第9章 ハニハニ *
怒るに決まっているだろう。
頼まれて、恋人の俺以外のやつからキスをして貰おうとしているなんて……
「当たり前だ。なぜ君はこうも簡単に触れさせるんだ。キスまでして貰おうとするなんて、一体どうい」
「は…?」「なっ!?」
「煉獄…いくら俺でもそんなことはしない。……一瞬迷ったが…」
「…いや待て。最後が気になるんだが!?」
"一瞬迷った"と言うところが引っ掛かるが……
ではこの状況はなんなのだろうか?と冷静に見渡せば、冨岡の手に小さな瓶が握られている。
「これは……蜂蜜か?」
ラベルには「アカシア花」と書かれていた。
それがなんなのかすぐにわかった。
「誤解だよ…!!今ね、義勇さんに利き蜂蜜してもらってたの」
「利き蜂蜜…?」
その後、事情を説明してもらうと自分が思い切り勘違いをしていたことが分かると、一気に恥ずかしさが込み上げる。
「……す、すまなかった冨岡。俺はてっきり…」
「誤解をされても可笑しくはない状況を作ったのは俺だ。お前が謝る必要はない」
そう言うと冨岡が蓋の空いた瓶を閉めて、袋に戻し始めた。それを陽奈子に渡すと「続きは煉獄にしてもらうといい」と言って店を出ていってしまった。

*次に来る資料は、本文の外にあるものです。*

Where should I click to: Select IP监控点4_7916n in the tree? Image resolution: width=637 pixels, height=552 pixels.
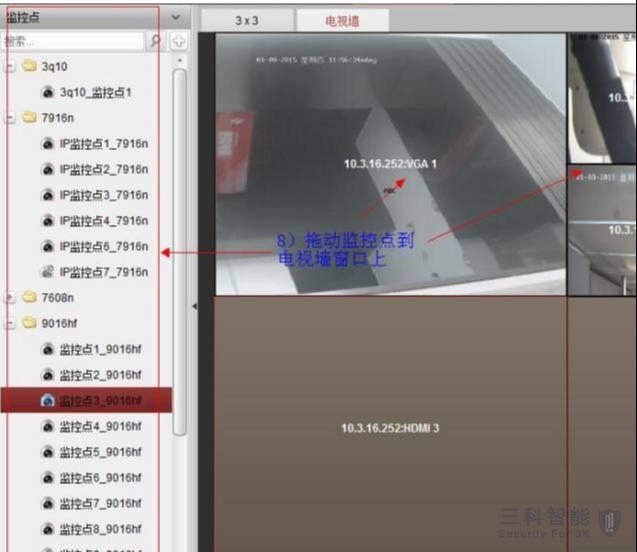click(103, 221)
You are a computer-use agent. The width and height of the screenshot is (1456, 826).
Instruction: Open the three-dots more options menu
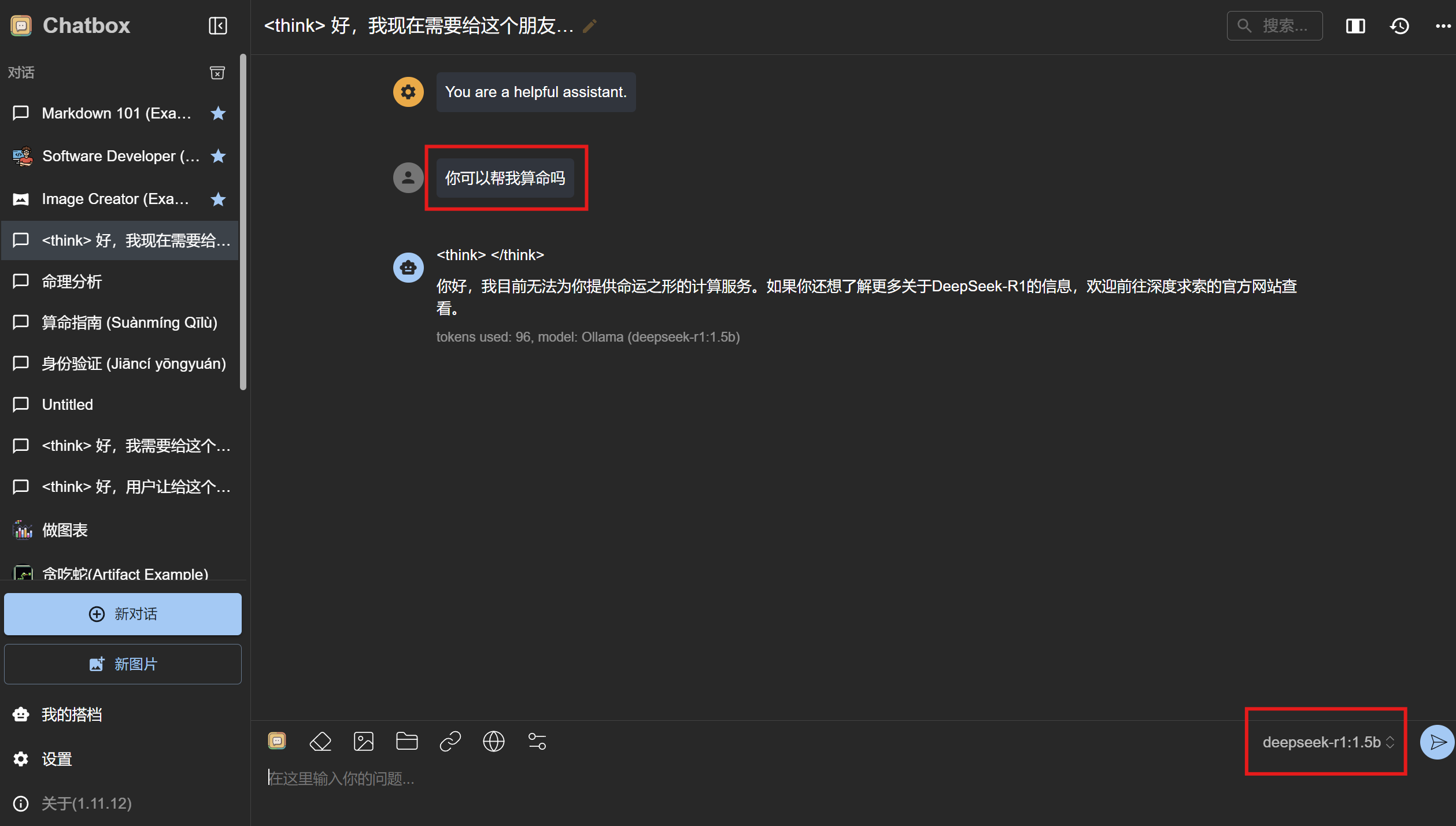1443,26
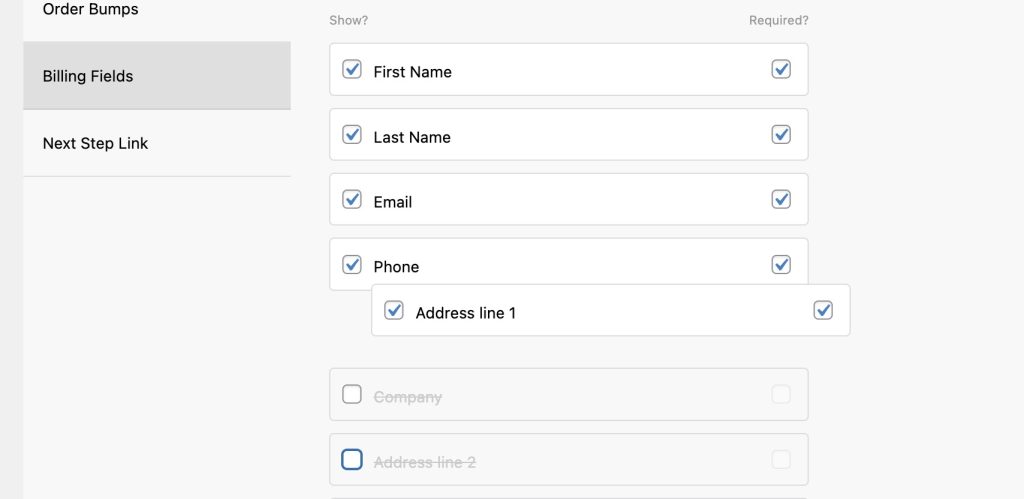Toggle the Required checkbox for First Name
1024x499 pixels.
pyautogui.click(x=781, y=70)
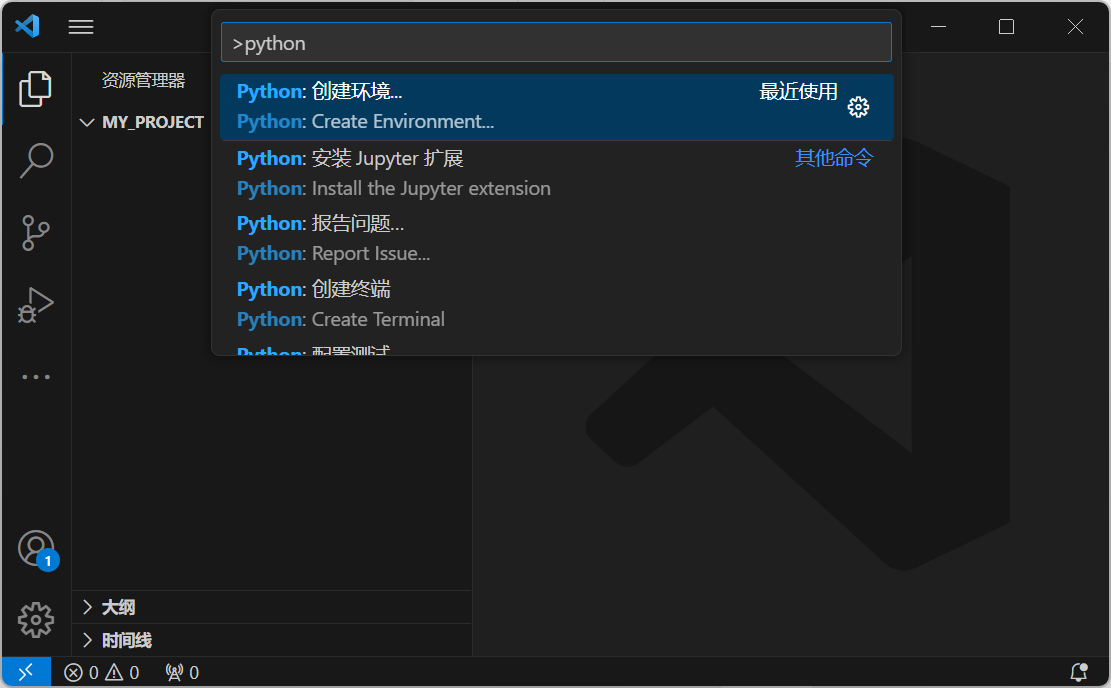Viewport: 1111px width, 688px height.
Task: Open the Source Control view icon
Action: (x=36, y=232)
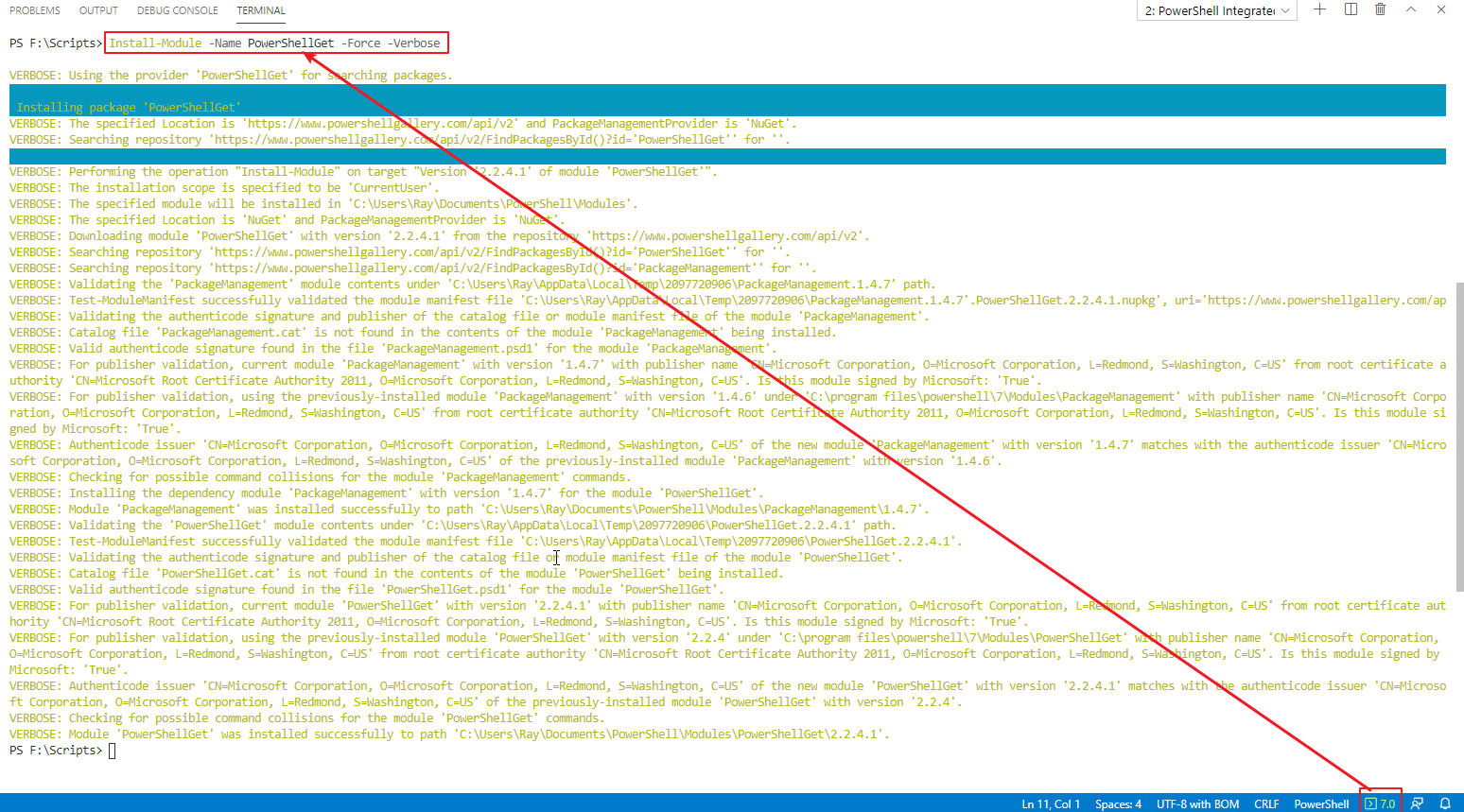Image resolution: width=1464 pixels, height=812 pixels.
Task: Split the terminal using the split icon
Action: 1350,9
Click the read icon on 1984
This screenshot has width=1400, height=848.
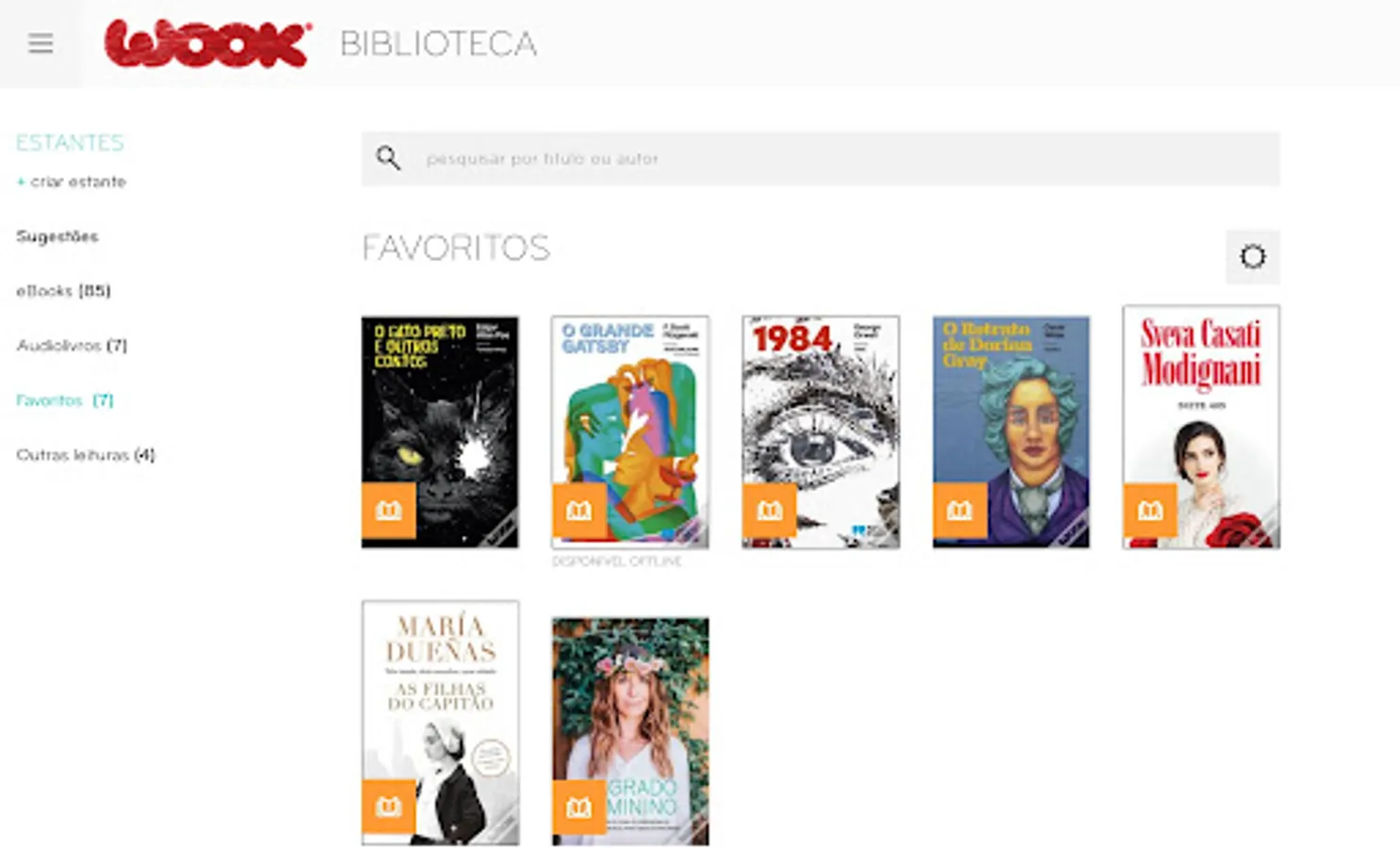click(x=770, y=510)
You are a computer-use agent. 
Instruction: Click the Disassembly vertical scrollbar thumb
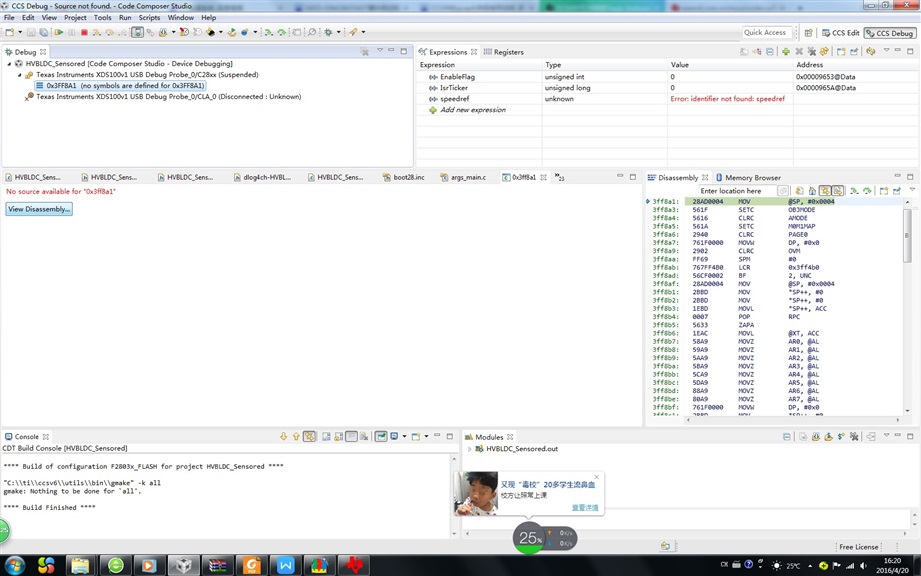(x=907, y=235)
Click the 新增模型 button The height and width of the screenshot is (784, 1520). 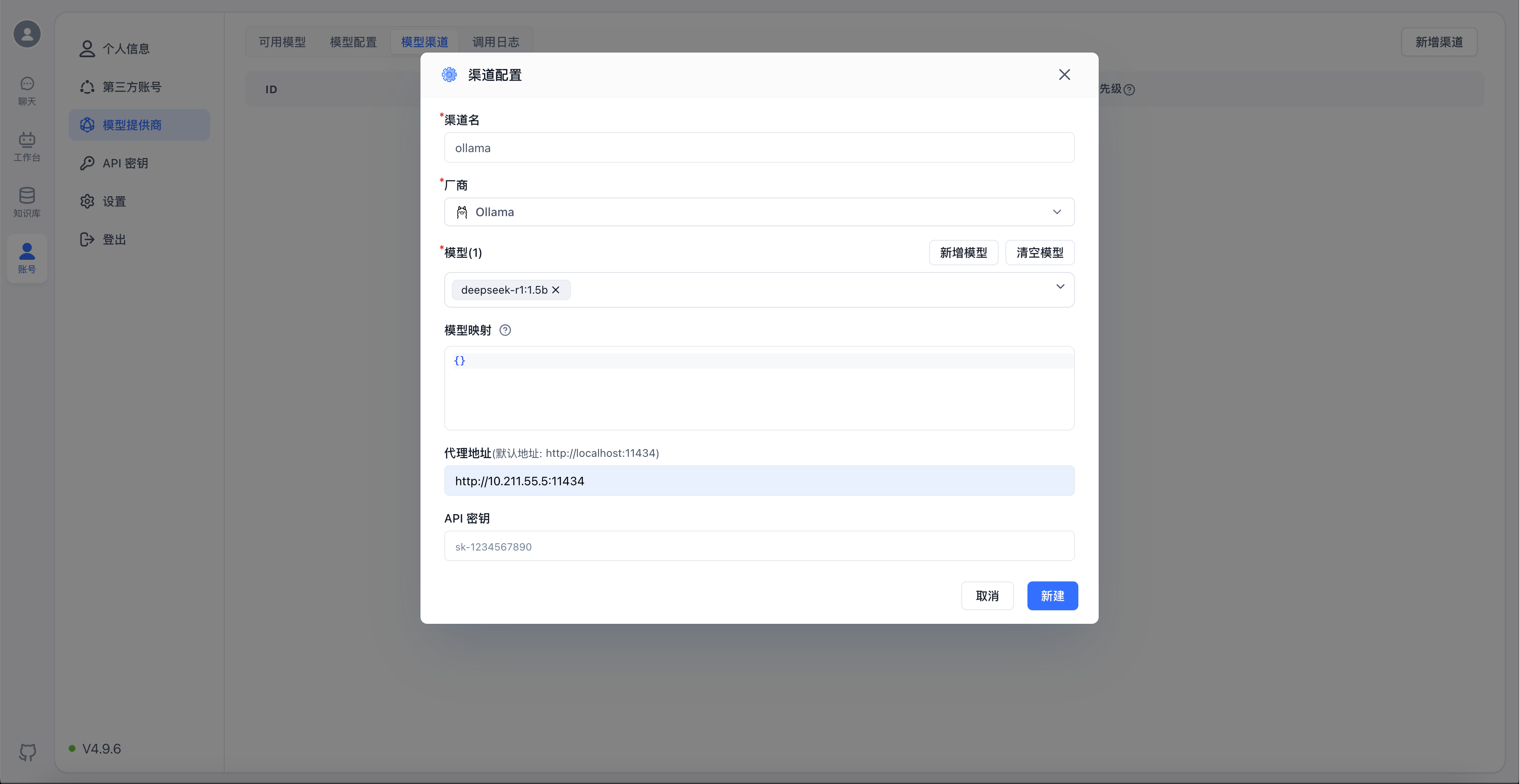(x=963, y=253)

それから俺の家で利き蜂蜜をすることになったのだが……
目の前の光景に少しばかり興奮してしまう自分が本当に"本物の変態"なのでは?と思ってしまう。
「ねぇ、杏寿郎…大丈夫?」
「むっ!?何がだ?」
目隠しをしている陽奈子に心配をされたが、俺自身全く問題はないつもりだ…
「そ、それならいいんだけど…なんか息遣いが、荒い気がして…」
「そ、そんなことはないぞ?!さ、さぁ!利き蜂蜜を始めるぞ!」
陽奈子に「息遣いが荒い」と言われ、興奮していることがバレたのでは?と若干焦る。それを誤魔化すように陽奈子の顎をくいっと掴む。
「ぁ…じゃぁ、お願いします…」
「うむ!では…まずはこれだな。」
そう言って一つの小瓶からスプーンを使って掬う。
そして陽奈子の口元に持っていく。
が、途中で蜂蜜がスプーンからとろっと垂れてしまった。